_PROBLEMS AND TASKS_.
[1] According to the passage on the Aleks-251 aircraft, on what date did it first fly?
[2] Write a continuation of the passage on the Aleks-251 aircraft, starting after its final sentence.

_READING PASSAGE_.
—————
The Aviatik Alliance Aleks-251 is a twin engine, parasol wing amphibious aircraft designed and built in Russia in the early 2010s. It can carry up to six passengers.

==Design and development==

The Aleks-251 has had a long development time. The project was first made public in 2003 by the Rida design bureau, who intended to make the first flight in late 2004. There were no further progress reports until the foundation of the Aviatik Alliance Company and the appearance of the near-complete prototype at the Moscow Salon in August 2009. The aircraft flew for the first time on 10 September 2010.

The Aleks-251 is mostly constructed of metal, only using composites in the nosecone, engine cowlings and fin tip. It has a parallel chord, square tipped wing with a full-span combination of slotted ailerons and flaps. The parasol configuration allows the twin 127 kW (170 hp) LOM 332S inverted inline engines to be mounted forward of and under the wing, close together. The wing is braced to the fuselage with a pair of inverted V-struts to the engine mountings.
—————
_INFORMATION PROVIDED_.
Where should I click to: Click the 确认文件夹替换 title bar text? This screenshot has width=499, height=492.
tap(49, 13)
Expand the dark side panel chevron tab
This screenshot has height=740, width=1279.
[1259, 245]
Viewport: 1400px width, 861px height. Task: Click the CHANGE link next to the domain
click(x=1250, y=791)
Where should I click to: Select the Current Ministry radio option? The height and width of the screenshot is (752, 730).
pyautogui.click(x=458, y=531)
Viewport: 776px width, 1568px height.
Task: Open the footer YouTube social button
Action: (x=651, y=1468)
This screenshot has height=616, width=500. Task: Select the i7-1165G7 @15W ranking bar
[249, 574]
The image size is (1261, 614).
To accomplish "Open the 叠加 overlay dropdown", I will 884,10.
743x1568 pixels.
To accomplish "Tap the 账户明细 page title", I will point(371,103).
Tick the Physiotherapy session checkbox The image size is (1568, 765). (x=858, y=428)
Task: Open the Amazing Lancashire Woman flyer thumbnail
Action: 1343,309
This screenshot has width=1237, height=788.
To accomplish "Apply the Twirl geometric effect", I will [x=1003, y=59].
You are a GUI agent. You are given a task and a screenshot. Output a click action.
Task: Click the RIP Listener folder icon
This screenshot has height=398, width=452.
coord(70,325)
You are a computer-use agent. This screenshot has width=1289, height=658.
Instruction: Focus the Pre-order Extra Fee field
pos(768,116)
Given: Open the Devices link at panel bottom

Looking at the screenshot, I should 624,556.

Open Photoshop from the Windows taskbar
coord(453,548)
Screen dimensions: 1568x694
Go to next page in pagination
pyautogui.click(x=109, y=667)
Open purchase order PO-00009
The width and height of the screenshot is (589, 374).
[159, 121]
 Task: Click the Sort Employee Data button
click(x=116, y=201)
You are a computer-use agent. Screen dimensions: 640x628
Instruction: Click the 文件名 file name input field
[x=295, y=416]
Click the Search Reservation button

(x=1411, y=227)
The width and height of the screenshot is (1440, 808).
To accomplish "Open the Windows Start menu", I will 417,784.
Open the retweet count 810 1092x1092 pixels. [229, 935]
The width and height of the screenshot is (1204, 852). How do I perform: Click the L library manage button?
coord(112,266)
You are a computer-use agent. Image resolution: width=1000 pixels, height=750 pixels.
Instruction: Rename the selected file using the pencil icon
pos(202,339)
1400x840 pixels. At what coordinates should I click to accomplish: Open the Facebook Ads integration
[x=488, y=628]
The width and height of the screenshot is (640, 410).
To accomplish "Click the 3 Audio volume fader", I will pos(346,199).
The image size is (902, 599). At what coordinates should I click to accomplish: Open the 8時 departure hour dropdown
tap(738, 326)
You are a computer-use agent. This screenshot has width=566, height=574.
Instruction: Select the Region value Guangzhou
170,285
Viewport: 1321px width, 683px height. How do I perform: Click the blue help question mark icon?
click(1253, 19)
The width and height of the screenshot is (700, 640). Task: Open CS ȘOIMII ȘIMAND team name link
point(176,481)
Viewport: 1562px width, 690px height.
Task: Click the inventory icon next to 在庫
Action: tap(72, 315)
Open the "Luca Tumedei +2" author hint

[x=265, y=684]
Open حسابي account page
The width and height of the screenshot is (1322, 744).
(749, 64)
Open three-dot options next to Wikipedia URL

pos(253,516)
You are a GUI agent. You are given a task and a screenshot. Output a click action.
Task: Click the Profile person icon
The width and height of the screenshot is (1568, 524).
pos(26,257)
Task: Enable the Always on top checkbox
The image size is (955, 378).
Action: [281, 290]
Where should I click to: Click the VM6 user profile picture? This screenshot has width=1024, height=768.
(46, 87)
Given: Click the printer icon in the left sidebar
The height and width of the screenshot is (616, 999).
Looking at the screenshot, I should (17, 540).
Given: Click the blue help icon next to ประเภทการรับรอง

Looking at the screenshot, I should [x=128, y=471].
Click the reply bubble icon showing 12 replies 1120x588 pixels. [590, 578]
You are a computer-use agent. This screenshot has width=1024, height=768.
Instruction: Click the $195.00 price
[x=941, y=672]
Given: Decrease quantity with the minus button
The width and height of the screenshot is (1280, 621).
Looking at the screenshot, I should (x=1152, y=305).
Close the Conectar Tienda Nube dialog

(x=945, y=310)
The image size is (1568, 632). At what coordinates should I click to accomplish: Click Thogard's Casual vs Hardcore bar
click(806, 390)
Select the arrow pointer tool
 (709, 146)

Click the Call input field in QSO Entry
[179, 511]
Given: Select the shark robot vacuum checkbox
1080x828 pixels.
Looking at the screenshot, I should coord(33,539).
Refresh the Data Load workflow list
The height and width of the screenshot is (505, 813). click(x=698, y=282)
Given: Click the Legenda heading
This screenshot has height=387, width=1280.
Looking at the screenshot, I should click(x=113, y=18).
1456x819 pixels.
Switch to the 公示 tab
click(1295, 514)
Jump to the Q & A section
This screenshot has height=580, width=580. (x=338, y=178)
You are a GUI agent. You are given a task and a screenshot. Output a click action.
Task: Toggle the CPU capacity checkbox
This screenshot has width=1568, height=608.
—————
_RESULTS_.
[1] The Aleks-251 first flew on 10 September 2010.

[2]
The hull of the Aleks-251 has a single step and is divided into six watertight compartments. The cabin, 3.10 m (10 ft 2 in) long, 1.40 m (4 ft 7 in) wide and 1.30 m (4 ft 3 in) high seats the pilot and six passengers in three rows, the central one with three seat, the front pair just ahead of the wing leading edge but behind the propeller disks. Other seating configurations, e.g. for medical evacuation with a stretcher and two attendants, are possible. Access is by hinged transparencies. A straight edged, swept back fin carries both the horn-balanced rudder and, at about one-third height, the parallel chord, strongly dihedralled tailplane. The port elevator and, in production aircraft the rudder, have trim tabs.

On water the Aleks-251 is stabilized by a pair of floats, each mounted on a single strut which rotates their float to the wing tip once airborne. On land it has a fully retractable tailwheel undercarriage. The cantilever main legs rotate forwards by much more than 90° to retract the wheels into the upper nose forward of the cabin windscreen. A MVEN ballistic recovery parachute is fitted.

Well before the first flight Aviatik Alliance had announced that production aircraft would have different engines, possibly turboprops, but that a choice had not yet been made.

==Accidents==
On 9 September 2024, Aviatik Alliance Aleks-251 # RA-1240G crashed during a test flight near Vatulino airfield in Ruza, Moscow Oblast. Both pilots died.